┌─ EXCERPT

Haiti: Access to treatment for HIV or AIDS, including support from the public or private sectors, as well as from international organizations; treatment by society of people with HIV or AIDS, especially when they seek treatment and including cases where these people are members of a sexual minority (2016February 2019) [HTI106236.FE]

Research Directorate, Immigration and Refugee Board of Canada, Ottawa

Information on access to HIV or AIDS treatment in Haiti was scarce among the sources consulted by the Research Directorate within the time constraints of this Response, and the Research Directorate drew its information mainly from two sources: the Haitian government and the UN.

1. HIV/AIDS in Haiti

According to sources, the number of people living with HIV in Haiti is estimated at 150,000 (Haiti Dec. 2018, 37; UN 2017). According to Haitian government data, HIV prevalence among adults aged 15 to 49 was estimated at 2.1 percent in 2016 (Haiti Nov. 2017, 30) and at 2.0 percent in 2018 (Haiti Dec. 2018, 37).

HIV prevalence among “men who have sex with men” (MSM) was estimated at 12.9 percent in 2014 (Haiti Dec. 2018, 37). A report on a mission to Haiti in 2017 organized by the French Office for the Protection of Refugees and Stateless Persons (Office français de protection des réfugiés et apatrides , OFPRA) with the participation of the National Court of Asylum (Cour nationale du droit d’asile , CNDA) states that [translation] “studies conducted by [the] SEROvie [Foundation] (Fondation SEROvie ) [1] reveal that the HIV prevalence rate is 12.8% among MSM” (France 2017, 67). According to the Haiti page on the UNAIDS website, the prevalence of HIV among gay men and other MSM, who are among the key populations most affected by this disease, is 18.2 percent (UN n.d.a).

In its March 2016 report on the national AIDS situation, the Haitian government notes that the HIV epidemic in Haiti is [translation] “generalized” in nature, but that HIV prevalence in 2016 is comparable to that observed in 2006, which indicates that it is stabilizing (Haiti Mar. 2016, 12). In a progress report published in 2018 on the HIV situation in Haiti, based on data from January to December 2017 available from the national Monitoring, Evaluation and Surveillance Interface (MESI) [2] database, the Haitian government mentions a [translation] “decline” in the epidemic (Haiti 2018). Corroborating information could not be found among the sources consulted by the Research Directorate within the time constraints of this Response. UNICEF reports that Haiti [translation] “continues to be the country where [HIV/AIDS] prevalence remains the highest in the world, outside the African continent” (UN n.d.b).

└─
┌─ LISTED RECORDS

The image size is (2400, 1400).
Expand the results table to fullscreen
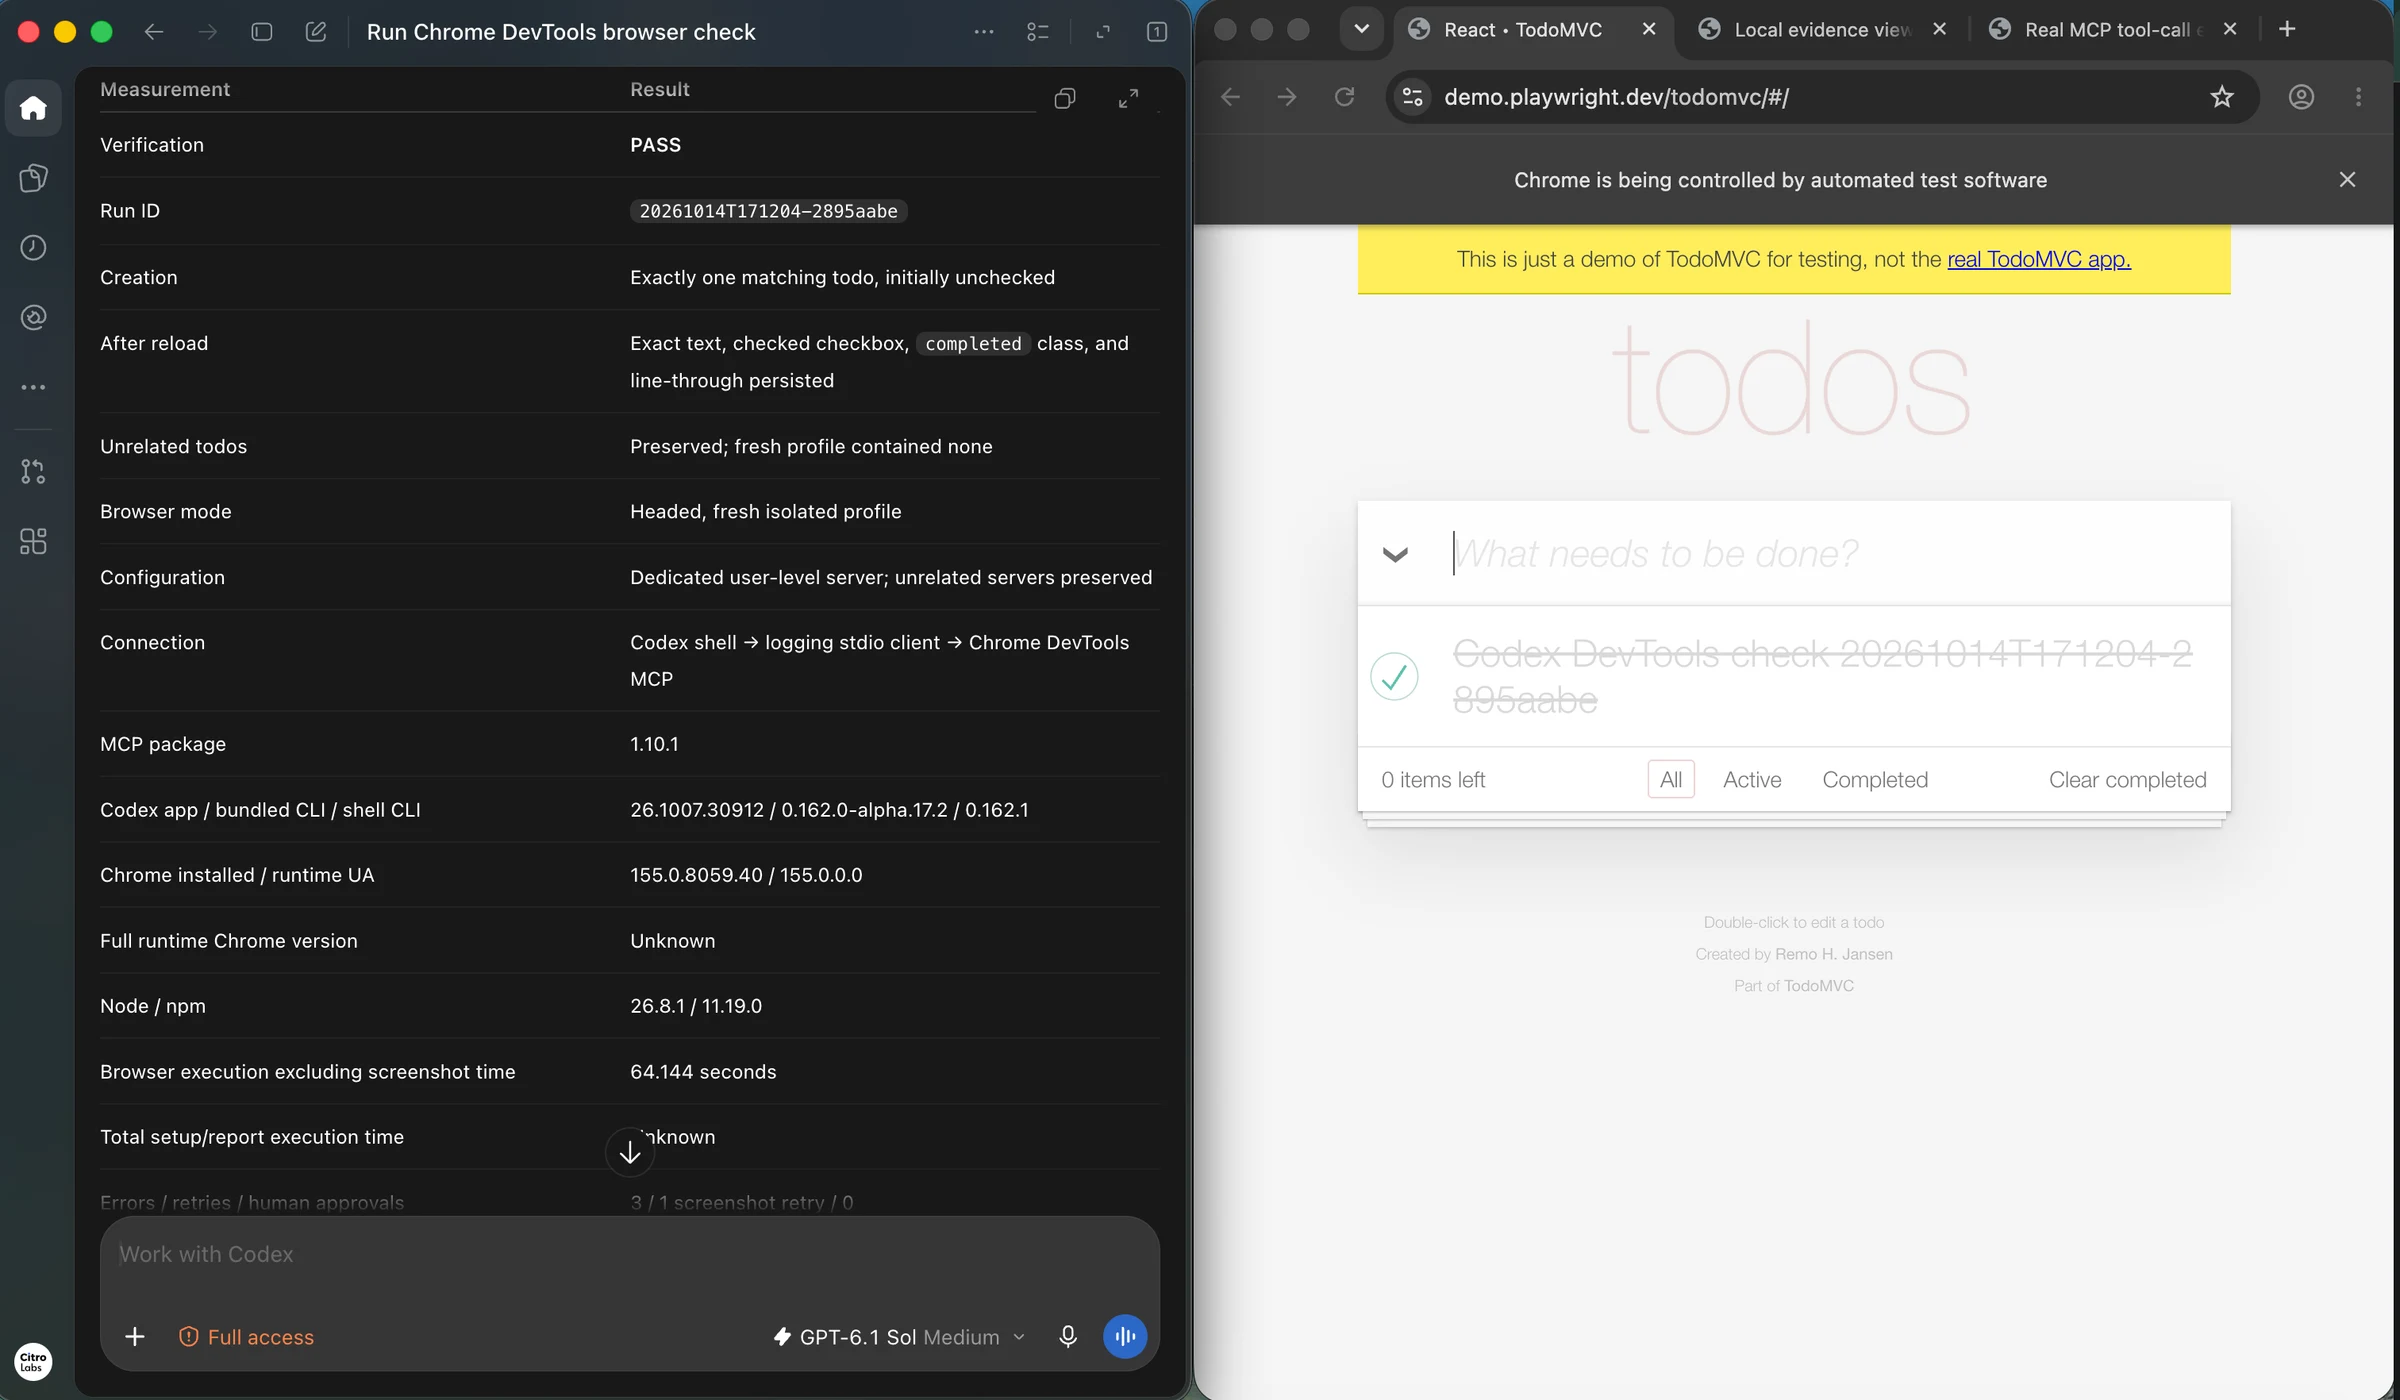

└─
┌─ LISTED RECORDS

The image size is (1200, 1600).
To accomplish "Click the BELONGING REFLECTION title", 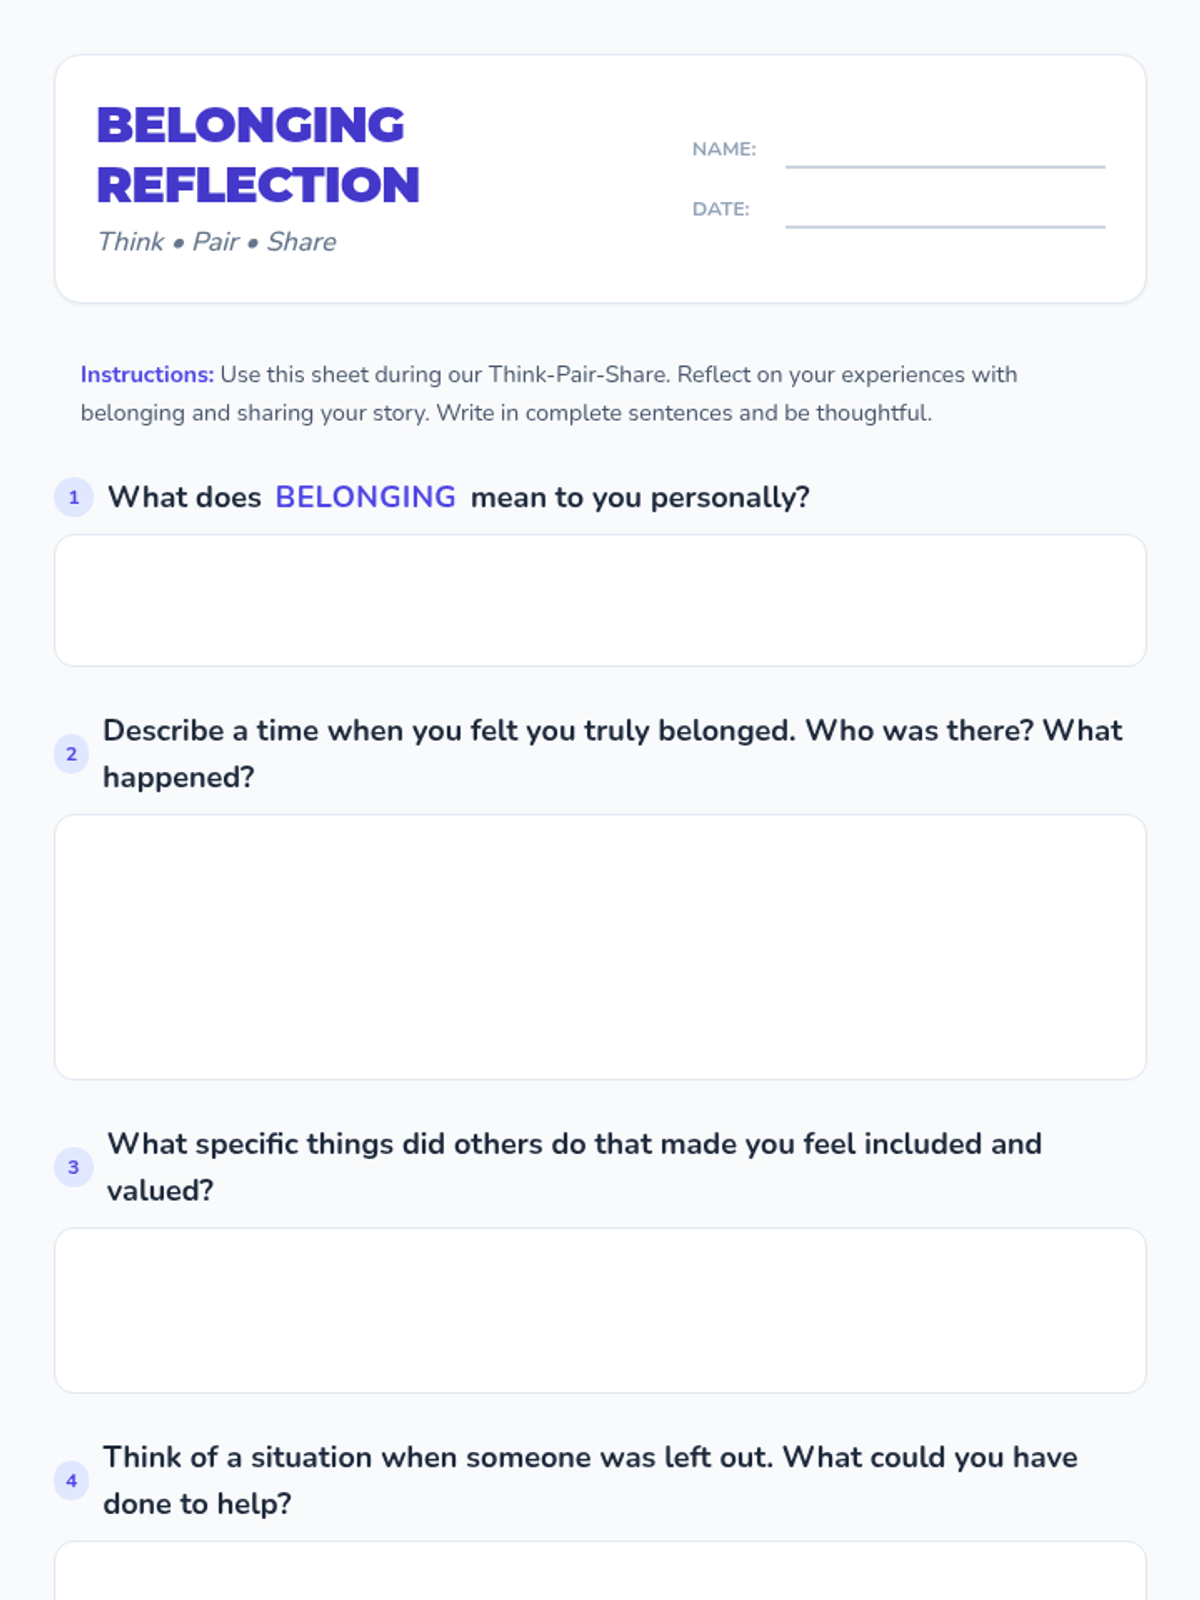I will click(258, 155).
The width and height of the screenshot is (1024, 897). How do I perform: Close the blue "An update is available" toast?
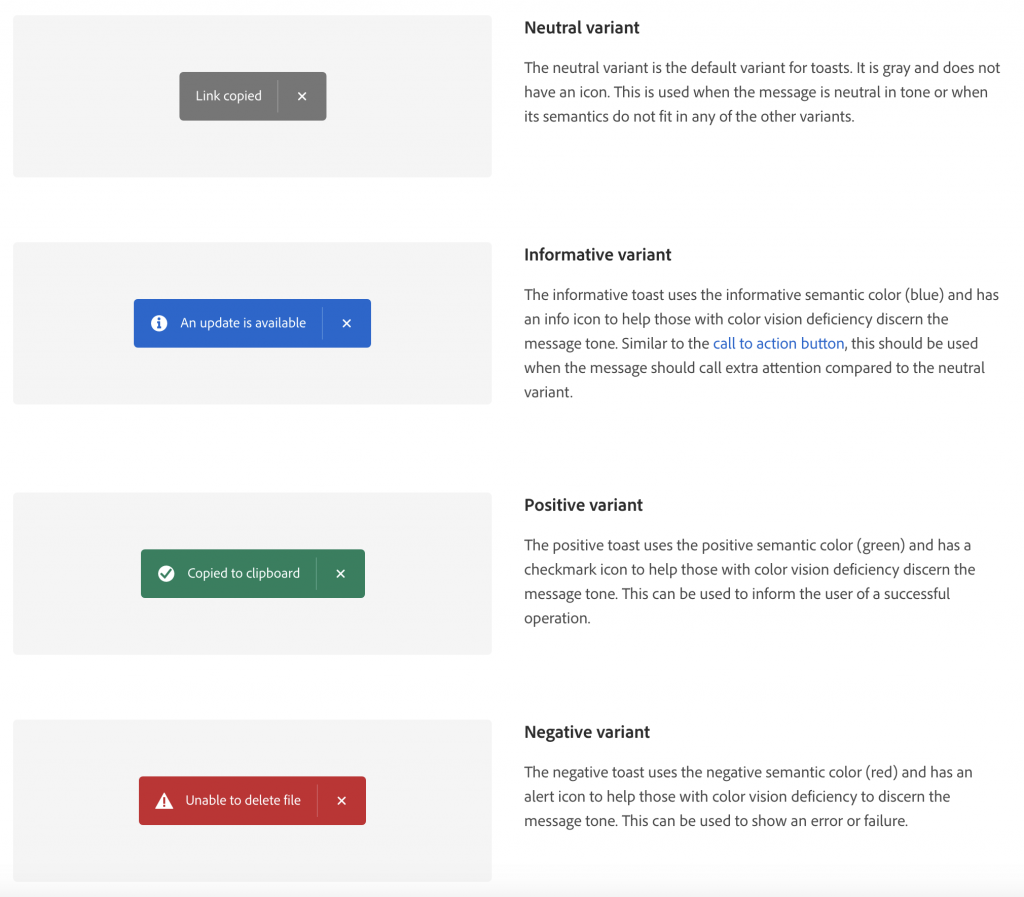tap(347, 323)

└─

§ TASK REQUIREMENTS
1 > Revise the portion of the text on HIV treatment in Haiti between "Research Directorate, Immigration" and "2018 (Haiti Dec. 2018, 37).", inclusive, changing every "Research Directorate" to "Research Division".
2 > According to Haitian government data cited in the text on HIV treatment in Haiti, what was the estimated HIV prevalence among adults aged 15 to 49 in 2018?

§ LIST OF SOLUTIONS
1 >
Research Division, Immigration and Refugee Board of Canada, Ottawa

Information on access to HIV or AIDS treatment in Haiti was scarce among the sources consulted by the Research Division within the time constraints of this Response, and the Research Division drew its information mainly from two sources: the Haitian government and the UN.

1. HIV/AIDS in Haiti

According to sources, the number of people living with HIV in Haiti is estimated at 150,000 (Haiti Dec. 2018, 37; UN 2017). According to Haitian government data, HIV prevalence among adults aged 15 to 49 was estimated at 2.1 percent in 2016 (Haiti Nov. 2017, 30) and at 2.0 percent in 2018 (Haiti Dec. 2018, 37).

2 > 2.0 percent